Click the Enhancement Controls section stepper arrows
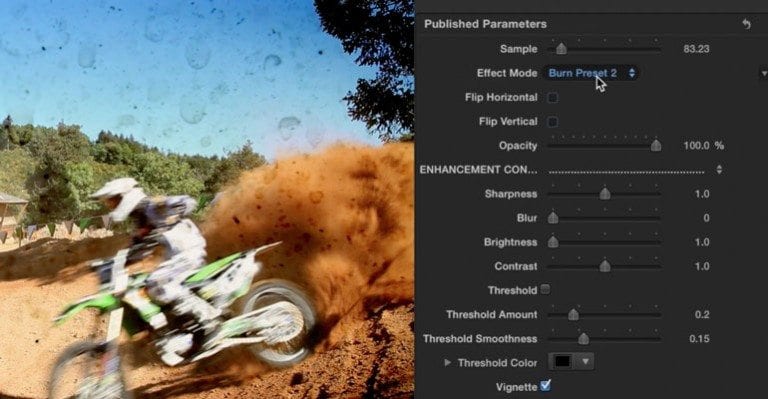 (719, 169)
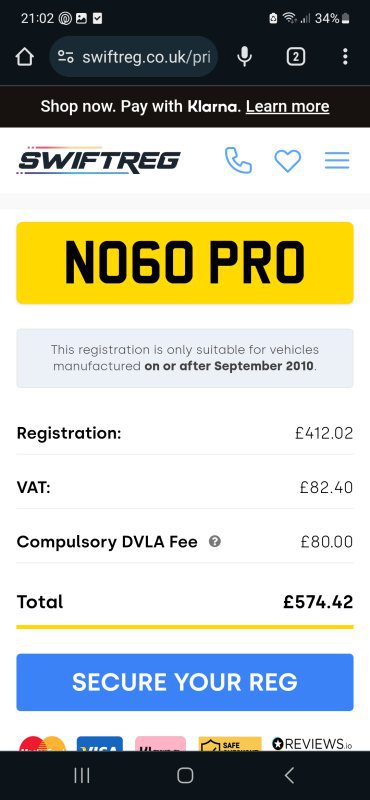The image size is (370, 800).
Task: Tap the Android back navigation arrow
Action: [x=289, y=776]

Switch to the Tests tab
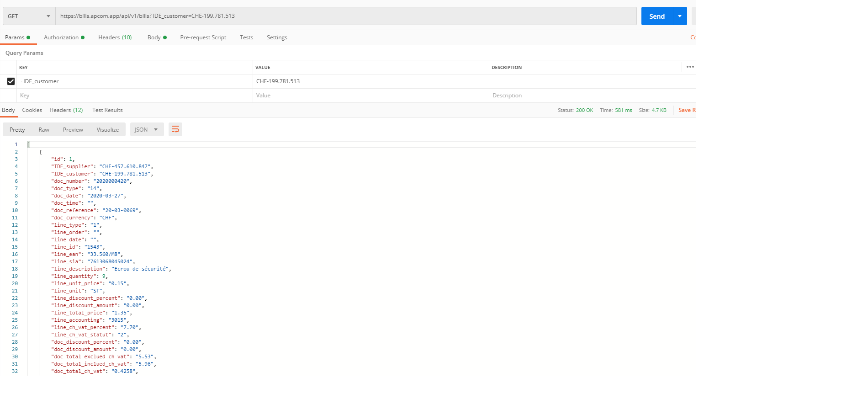(246, 37)
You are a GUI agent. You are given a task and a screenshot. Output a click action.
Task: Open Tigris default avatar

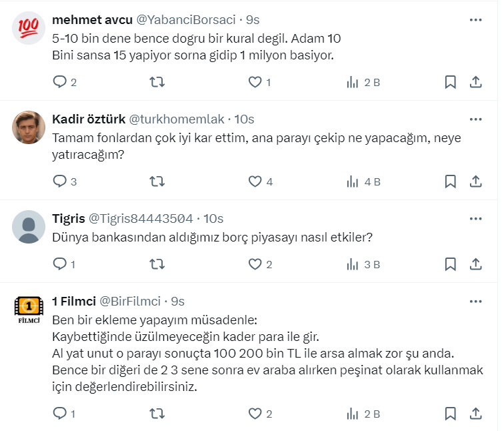coord(28,226)
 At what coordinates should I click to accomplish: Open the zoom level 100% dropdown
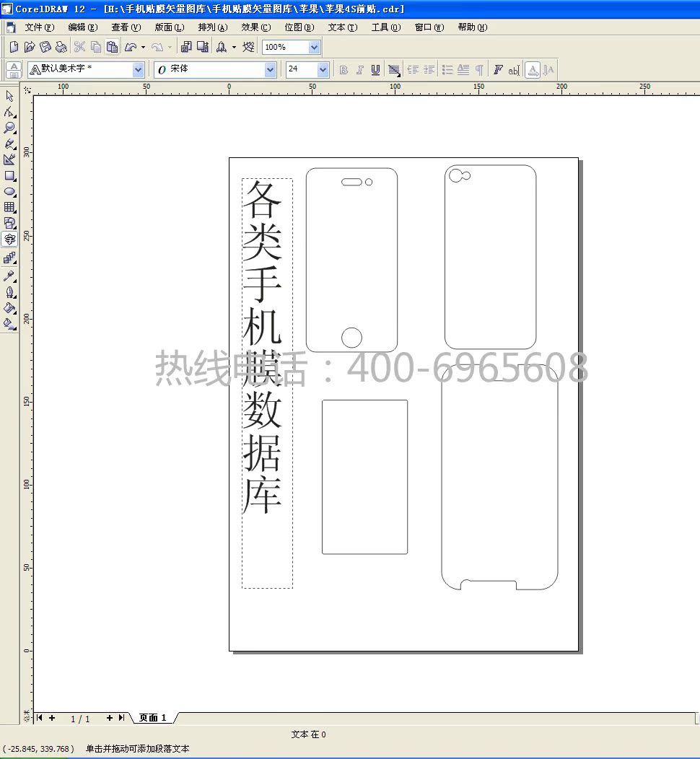click(x=314, y=47)
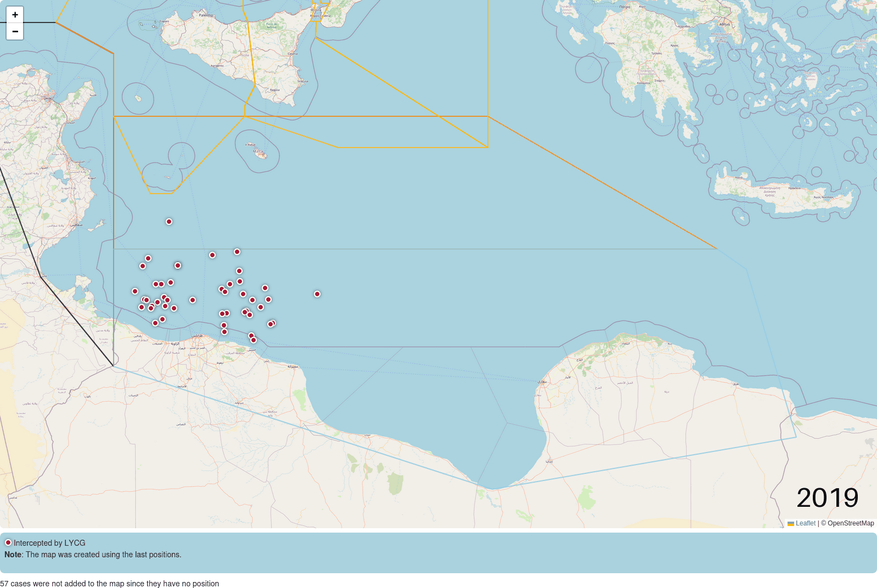Click the lone marker between the two clusters
Screen dimensions: 877x588
[x=193, y=300]
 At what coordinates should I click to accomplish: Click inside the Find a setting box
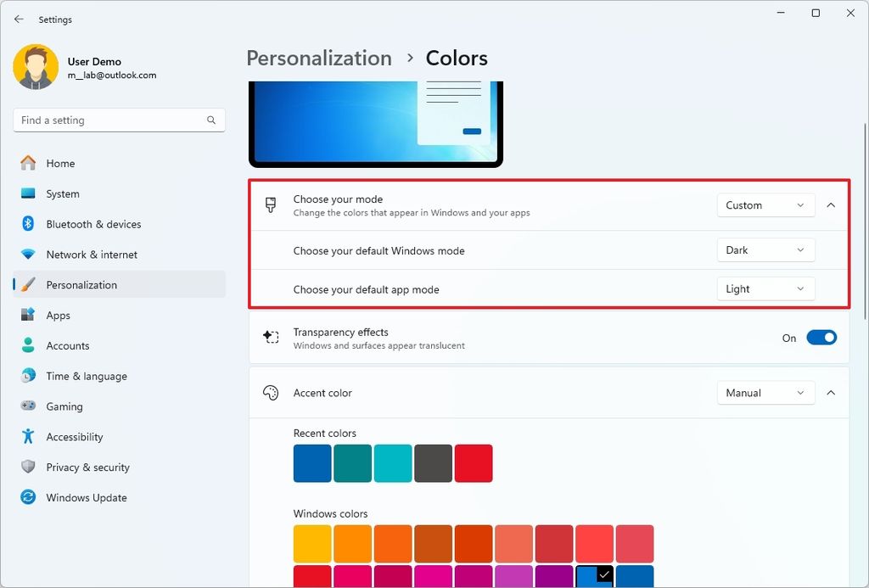119,120
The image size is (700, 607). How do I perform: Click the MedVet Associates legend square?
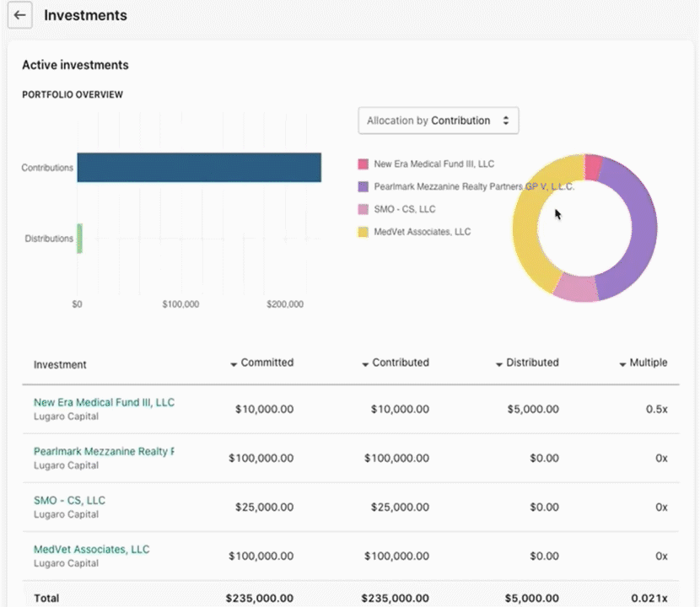pos(361,231)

§

> **TASK DETAILS**
Go to the line containing "At what coordinates should I click to accomplish: Click", then write out word for word every line from there to the end of the listing. Keep both end lines and drop the pictures.

> **PROBLEM SOLUTION**
 At what coordinates should I click to accomplish: Click inside the Find a setting box
119,120
The image size is (700, 607). How do I perform: Click the MedVet Associates legend square?
pos(361,231)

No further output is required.